Introduction to Tethne: Time and Change, Working with Corpora

In this workbook we'll start to analyze our data diachronically. To do that, we'll make use of a special object called a Corpus that provides some handy methods for organizing and indexing our Papers. We'll use the slice method to index our Papers temporally and across journals, and plot the distribution of features across those slice axes.

Before you start

  • Download the Web of Science practice dataset from here, and store it in a place where you can find it. You'll need the full path to your dataset.
  • Complete the tutorial "Simple Networks"

Loading our WoS data

We'll use the Web of Science dataset that we used in our last workbook. Since this is a new workbook, we'll have to load it again.


In [ ]:
from tethne.readers import wos
datadirpath = '/Users/erickpeirson/Downloads/datasets/wos'
MyCorpus = wos.read(datadirpath)

Think of a Corpus as a container for your Papers. Your Papers are still here; you can access your Papers via the papers attribute.


In [ ]:
MyCorpus.papers

In [ ]:
from tethne.networks import authors
cg = authors.coauthors(MyCorpus)
print 'This graph has {0} nodes and {1} edges, just like before!'.format(len(cg.nodes()), len(cg.edges()))

Your Papers are also indexed. For WoS datasets, they are indexed by wosid (UT in the original field-tagged data file).


In [ ]:
MyCorpus.indexed_papers.keys()[:10]    # The first 10 keys in the Paper index.

So if you know the wosid of a Paper, you can retrieve it from Corpus.papers:


In [ ]:
MyCorpus.indexed_papers['WOS:000305886800001']

Indexing by time: slices

Often we're interested in how networks evolve over time. In Tethne, you can access Papers in a time-variant fashion using the slice method. slice returns a generator that yields dates and subcorpora.


In [ ]:
[i for i in MyCorpus.slice('date') ]

The default behavior is to divide your Papers up into 1-year time-periods. You can visualize the distribution of Papers over time using the plot_distribution method.


In [9]:
MyCorpus.axes['date'].keys()


Out[9]:
[1923,
 1924,
 1925,
 1926,
 1927,
 1928,
 1929,
 1930,
 1931,
 1932,
 1933,
 1934,
 1935,
 1936,
 1937,
 1938,
 1939,
 1940,
 1941,
 1942,
 1943,
 1944,
 1945,
 1946,
 1947,
 1948,
 1949,
 1950,
 1951,
 1952,
 1953,
 1954,
 1955,
 1956,
 1957,
 1958,
 1959,
 1960,
 1961,
 1962,
 1963,
 1964,
 1965,
 1966,
 1967,
 1968,
 1969,
 1970,
 1971,
 1972,
 1973,
 1974,
 1975,
 1976,
 1977,
 1978,
 1979,
 1980,
 1981,
 1982,
 1983,
 1984,
 1985,
 1986,
 1987,
 1988,
 1989,
 1990,
 1991,
 1992,
 1993,
 1994,
 1995,
 1996,
 1997,
 1998,
 1999,
 2000,
 2001,
 2002,
 2003,
 2004,
 2005,
 2006,
 2007,
 2008,
 2009,
 2010,
 2011,
 2012,
 2013]

In [7]:
fig = MyCorpus.plot_distribution('date')


You can change how slice divides up your corpus temporally using the method, window_size, step_size, and cumulative keyword arguments.

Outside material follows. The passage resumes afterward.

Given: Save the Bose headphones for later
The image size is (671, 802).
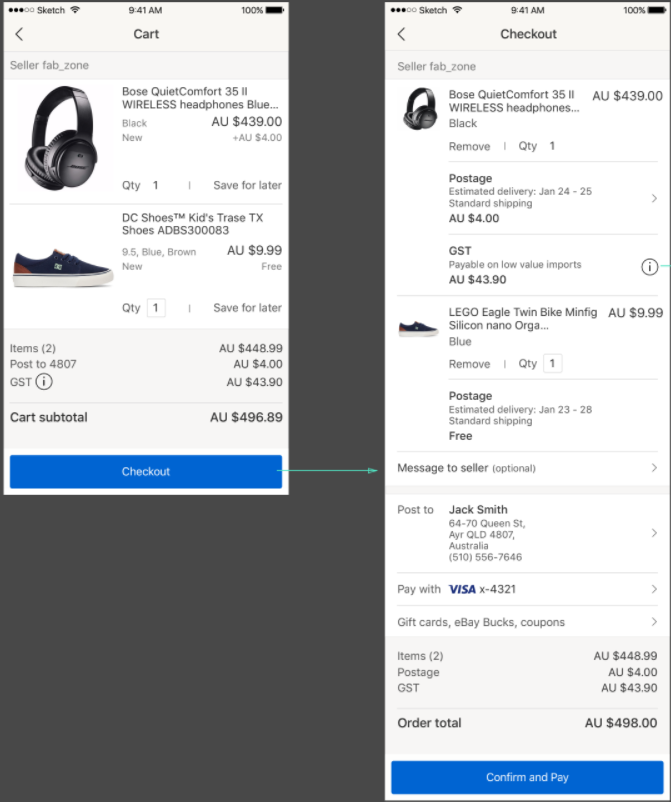Looking at the screenshot, I should pyautogui.click(x=247, y=185).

Here are some methods for slicing a Corpus, which you can specify using the method keyword argument.

Method Description
time_window Slices data using a sliding time-window. Dataslices are indexed by the start of the time-window.
time_period Slices data into time periods of equal length. Dataslices are indexed by the start of the time period.

The main difference between the sliding time-window (time_window) and the time-period (time_period) slicing methods are whether the resulting periods can overlap. Whereas time-period slicing divides data into subsets by sequential non-overlapping time periods, subsets generated by time-window slicing can overlap.

Time-period slicing, with a window-size of 4 years:

Time-window slicing, with a window-size of 4 years and a step-size of 1 year:

Here's what plot_distribution looks like using a sliding time-window of 4 years:


In [10]:
MyCorpus.slice('date', method='time_window', window_size=4)

In [11]:
fig = MyCorpus.plot_distribution('date')


Note that it's a bit smoother, and the per-slice counts are much higher over all (max of ~700/slice, versus ~200/slice before).

Setting cumulative=True means that all of the Papers in the slice at time 0 will be included in the slice at time 1, and so on.


In [12]:
MyCorpus.slice('date', cumulative=True)

In [13]:
fig = MyCorpus.plot_distribution('date')


Features over time

Before we get to the stage of networking, we can visualize how certain features are distributed in our Corpus. We'll develop the concept of features further along in these tutorials.

In Tethne, a feature is anything (a categorical variable, scalar, etc) that can be distributed over Papers. A cited reference, for example, can be a feature. So can a word. We can think of features in terms of the presence or absence of something (e.g. a cited reference), or in terms of a quantity (e.g. the number of times the word 'organism' appears in a Paper).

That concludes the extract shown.